September 12, 2007 15:28:41.633

Nick Carr completely misses the point on sites like Digg, Reddit (et. al.) - there's a reason "top stories" in traditional media tend not to hit big there: we already know where to find those stories. That simple thought apparently hasn't crossed his mind:

So what happens when "the people formally known as the audience," as the citizen journalism hypesters like to say , take charge of the dissemination of news? A study released today by the Project for Excellence in Journalism provides a hint, and it's not exactly encouraging.
The researchers examined the top stories appearing in the crowd-edited news sites Digg, Reddit, and Del.icio.us during a week in June and compared them to the top stories covered by the mainstream media. They found that the stories in the user-driven sites were "more diverse" but also "more fragmented and transitory." Hard news tended to be buried in a stream of soft news, gossip, product announcements and trivia.

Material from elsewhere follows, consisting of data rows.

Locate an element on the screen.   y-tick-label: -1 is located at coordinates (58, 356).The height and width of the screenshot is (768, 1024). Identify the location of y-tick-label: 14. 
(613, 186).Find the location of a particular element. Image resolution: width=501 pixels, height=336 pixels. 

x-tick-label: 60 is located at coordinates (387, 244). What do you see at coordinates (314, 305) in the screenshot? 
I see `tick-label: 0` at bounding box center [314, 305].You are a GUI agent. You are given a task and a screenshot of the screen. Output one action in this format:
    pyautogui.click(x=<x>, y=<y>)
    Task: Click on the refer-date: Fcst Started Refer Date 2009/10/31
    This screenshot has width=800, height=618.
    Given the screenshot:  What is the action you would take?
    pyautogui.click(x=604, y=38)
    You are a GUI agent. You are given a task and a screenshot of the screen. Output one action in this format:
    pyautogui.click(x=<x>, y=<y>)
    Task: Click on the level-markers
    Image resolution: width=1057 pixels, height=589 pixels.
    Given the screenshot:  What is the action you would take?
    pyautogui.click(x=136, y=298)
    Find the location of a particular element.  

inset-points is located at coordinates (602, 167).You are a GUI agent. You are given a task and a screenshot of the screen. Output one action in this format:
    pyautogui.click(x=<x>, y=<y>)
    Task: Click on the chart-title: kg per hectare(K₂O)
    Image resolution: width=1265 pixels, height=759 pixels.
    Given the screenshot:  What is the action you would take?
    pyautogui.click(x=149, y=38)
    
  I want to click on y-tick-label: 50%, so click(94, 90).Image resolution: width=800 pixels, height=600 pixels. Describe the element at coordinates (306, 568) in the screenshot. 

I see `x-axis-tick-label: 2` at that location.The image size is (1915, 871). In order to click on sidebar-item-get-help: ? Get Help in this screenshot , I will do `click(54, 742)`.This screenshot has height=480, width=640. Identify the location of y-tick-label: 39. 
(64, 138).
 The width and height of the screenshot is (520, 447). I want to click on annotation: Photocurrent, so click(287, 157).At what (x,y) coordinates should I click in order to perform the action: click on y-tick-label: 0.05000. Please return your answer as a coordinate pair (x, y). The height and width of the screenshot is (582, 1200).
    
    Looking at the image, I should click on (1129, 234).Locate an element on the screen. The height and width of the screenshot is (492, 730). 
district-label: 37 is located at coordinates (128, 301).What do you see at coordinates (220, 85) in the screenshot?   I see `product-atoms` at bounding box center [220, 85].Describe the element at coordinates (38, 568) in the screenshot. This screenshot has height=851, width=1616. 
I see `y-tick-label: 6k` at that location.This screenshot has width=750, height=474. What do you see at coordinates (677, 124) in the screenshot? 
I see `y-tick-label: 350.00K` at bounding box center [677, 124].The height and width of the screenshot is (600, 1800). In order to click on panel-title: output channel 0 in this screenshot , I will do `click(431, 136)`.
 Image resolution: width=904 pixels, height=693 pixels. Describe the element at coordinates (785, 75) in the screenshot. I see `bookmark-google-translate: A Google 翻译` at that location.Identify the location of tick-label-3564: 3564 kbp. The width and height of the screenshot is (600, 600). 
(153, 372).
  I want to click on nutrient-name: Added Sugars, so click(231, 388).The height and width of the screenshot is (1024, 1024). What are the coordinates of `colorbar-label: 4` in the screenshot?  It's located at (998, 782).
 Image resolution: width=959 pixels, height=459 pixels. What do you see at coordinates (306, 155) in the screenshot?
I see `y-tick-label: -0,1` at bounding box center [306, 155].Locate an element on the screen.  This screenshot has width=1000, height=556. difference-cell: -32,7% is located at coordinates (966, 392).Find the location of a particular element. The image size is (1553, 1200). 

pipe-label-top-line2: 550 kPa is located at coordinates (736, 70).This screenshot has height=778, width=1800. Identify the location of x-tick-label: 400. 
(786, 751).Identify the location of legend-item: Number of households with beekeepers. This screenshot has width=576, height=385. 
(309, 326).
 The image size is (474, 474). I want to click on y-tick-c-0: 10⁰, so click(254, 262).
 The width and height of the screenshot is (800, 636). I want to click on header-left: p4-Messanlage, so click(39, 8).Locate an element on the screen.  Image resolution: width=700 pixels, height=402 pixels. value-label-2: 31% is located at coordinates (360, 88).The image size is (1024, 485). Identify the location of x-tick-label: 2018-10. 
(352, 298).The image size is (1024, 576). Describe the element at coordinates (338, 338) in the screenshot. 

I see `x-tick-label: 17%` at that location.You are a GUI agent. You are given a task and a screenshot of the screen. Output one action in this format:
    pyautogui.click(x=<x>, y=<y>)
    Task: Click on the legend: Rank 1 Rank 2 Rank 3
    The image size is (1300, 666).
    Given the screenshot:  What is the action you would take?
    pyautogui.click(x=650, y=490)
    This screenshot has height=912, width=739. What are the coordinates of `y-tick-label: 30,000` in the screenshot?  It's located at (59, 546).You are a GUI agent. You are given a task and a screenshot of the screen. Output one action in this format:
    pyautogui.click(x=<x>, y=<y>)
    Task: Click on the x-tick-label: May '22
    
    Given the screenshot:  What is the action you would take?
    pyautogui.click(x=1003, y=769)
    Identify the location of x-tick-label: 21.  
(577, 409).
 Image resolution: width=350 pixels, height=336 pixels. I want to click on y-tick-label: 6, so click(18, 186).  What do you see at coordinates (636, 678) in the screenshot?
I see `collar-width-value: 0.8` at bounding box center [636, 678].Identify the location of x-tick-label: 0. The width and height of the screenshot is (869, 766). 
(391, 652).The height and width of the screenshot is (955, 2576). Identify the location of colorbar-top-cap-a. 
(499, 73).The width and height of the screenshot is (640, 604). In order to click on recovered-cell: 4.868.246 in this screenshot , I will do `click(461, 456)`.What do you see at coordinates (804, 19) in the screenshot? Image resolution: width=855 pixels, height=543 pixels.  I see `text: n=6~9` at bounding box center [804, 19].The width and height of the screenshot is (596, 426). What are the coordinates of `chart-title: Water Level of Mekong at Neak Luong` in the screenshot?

Examining the front page of Digg in hopes of finding (say) coverage of a Supreme Court decision is like expecting to find coverage of that decision on the sports pages.

Comments

perhaps it's PEJ that's missing the point

[Tish Grier] September 12, 2007 17:20:04.345

I don't think it's Carr that's missing the point--rather that the PEJ study is missing the point of sites like Digg, Reddit, etc.  PEJ is assuming that people go to those sites to find and follow the day's news, not to find off the beaten path stories, or stuff that might otherwise end up buried.  PEJ and lots of journalists can't seem to understand that social news isn't about them and their product. 

Missing point

[Seth Finkelstein] September 12, 2007 19:25:35.196

Actually, I think both of you are missing the point :-) The idea is not that popularity-polled news should replicate the editoral-judgment news exactly. It's that popularity-polled "news" is not finding those undercovered gems that editoral-judgment news is missing - it's only generating more fluff. Remember, the PR was that the wisdom-of-crowds WAS BETTER than supposedly ossified gatekeepers - not that it was merely more amusing! This is basically the "It's just chat" blog-evangelism defense.